Rating Products for Amazon

6 minute read

Introduction

Recommendation systems are tools that filter the information available on a website to match a user’s characteristics. They can be used by companies such as Amazon, Netflix, and Twitter, to recommend users products to purchase, movies to watch, and advertisements to see, respectively. These tools typically utilize the user’s personal information, past interactions with their products, and friend groups to provide effective recommendations.

The purpose of this project was to become familiar with the recommendation system that may be used by Amazon to personalize the available products for its users. Namely, as part of a Kaggle competition for a machine learning course that I completed during my graduate studies (CSC2515), I was tasked with developing a tool that predicts Amazon product ratings based on reviewers’ information and the reviews they left for their purchased products. Machine learning was, naturally, leveraged for this task.
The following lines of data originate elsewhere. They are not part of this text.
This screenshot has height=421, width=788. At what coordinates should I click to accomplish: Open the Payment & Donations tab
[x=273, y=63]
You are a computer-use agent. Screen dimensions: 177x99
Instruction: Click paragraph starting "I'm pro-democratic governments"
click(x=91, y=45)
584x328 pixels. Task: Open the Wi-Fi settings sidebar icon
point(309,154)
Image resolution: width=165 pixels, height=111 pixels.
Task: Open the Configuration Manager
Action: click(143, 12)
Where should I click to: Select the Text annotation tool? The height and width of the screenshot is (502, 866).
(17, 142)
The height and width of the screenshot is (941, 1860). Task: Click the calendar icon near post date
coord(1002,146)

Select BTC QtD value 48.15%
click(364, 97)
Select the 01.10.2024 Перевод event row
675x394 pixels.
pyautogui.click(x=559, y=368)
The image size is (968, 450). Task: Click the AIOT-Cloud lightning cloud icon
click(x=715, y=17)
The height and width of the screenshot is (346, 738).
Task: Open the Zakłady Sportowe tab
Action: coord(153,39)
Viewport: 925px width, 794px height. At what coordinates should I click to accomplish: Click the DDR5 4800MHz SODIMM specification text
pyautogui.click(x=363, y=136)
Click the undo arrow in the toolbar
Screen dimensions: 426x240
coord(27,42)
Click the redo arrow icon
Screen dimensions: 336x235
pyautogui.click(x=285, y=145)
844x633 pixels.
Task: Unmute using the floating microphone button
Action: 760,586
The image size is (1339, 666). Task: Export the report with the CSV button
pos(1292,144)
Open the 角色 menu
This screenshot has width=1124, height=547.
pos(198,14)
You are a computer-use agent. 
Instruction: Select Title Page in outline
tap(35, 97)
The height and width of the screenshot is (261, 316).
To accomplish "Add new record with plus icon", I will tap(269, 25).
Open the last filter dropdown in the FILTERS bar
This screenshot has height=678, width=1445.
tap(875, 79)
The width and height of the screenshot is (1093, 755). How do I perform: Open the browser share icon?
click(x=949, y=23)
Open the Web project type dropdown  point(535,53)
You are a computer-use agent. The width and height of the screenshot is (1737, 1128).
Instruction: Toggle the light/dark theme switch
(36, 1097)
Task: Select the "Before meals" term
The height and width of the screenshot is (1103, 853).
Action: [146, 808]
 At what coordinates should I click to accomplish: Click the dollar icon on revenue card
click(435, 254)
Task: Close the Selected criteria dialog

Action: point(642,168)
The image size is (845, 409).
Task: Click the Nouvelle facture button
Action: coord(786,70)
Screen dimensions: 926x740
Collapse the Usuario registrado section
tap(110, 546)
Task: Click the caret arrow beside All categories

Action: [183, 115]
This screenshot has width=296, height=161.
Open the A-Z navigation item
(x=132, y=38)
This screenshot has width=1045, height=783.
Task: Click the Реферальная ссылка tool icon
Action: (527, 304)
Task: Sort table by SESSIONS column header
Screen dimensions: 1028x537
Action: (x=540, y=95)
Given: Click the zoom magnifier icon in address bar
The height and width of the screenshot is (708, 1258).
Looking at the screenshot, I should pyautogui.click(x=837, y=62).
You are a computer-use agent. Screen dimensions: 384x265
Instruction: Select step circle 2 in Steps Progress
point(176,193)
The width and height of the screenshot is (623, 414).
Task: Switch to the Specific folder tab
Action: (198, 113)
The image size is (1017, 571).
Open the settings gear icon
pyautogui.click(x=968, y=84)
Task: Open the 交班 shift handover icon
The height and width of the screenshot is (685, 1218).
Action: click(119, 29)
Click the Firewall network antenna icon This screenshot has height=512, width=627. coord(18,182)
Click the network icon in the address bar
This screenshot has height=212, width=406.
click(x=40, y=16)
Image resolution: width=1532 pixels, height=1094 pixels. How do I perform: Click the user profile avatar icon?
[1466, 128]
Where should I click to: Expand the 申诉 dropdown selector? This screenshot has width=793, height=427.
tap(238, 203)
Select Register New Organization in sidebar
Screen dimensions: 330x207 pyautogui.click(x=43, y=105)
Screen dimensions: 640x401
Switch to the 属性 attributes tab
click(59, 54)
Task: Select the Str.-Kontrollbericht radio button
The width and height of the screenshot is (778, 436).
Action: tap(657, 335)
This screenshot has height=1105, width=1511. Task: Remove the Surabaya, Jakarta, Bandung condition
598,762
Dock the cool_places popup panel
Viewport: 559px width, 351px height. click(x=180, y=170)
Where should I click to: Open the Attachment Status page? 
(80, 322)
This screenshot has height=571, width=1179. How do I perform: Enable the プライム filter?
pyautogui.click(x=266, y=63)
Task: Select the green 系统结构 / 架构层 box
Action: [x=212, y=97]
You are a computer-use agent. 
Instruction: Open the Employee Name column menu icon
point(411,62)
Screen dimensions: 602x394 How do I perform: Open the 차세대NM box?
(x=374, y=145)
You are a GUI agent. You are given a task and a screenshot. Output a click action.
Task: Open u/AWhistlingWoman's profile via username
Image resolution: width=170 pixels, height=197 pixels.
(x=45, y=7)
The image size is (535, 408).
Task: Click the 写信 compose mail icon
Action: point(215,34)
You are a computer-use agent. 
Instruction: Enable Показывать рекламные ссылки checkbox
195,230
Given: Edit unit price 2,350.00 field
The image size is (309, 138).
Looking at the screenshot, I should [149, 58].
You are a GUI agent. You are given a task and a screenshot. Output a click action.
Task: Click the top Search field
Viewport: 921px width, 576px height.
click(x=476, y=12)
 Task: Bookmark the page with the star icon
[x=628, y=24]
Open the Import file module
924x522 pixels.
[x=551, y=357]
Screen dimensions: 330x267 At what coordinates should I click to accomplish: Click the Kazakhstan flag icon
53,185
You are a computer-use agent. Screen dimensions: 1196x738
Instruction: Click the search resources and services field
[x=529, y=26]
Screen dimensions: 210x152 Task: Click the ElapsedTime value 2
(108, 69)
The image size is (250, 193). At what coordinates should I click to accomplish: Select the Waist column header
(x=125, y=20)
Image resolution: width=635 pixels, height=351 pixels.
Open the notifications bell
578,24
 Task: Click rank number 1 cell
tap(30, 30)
The following sections detail the available data, the preprocessing and exploratory analysis, model selection and tuning, and the results of this project.

The Data

The data for this project was provided by the course instructor. However, in practice, data collection may be a challenging task, where the objectives would be to ensure the dataset includes a sufficient number of points, is balanced, complete, and not noisy. User privacy must also be considered.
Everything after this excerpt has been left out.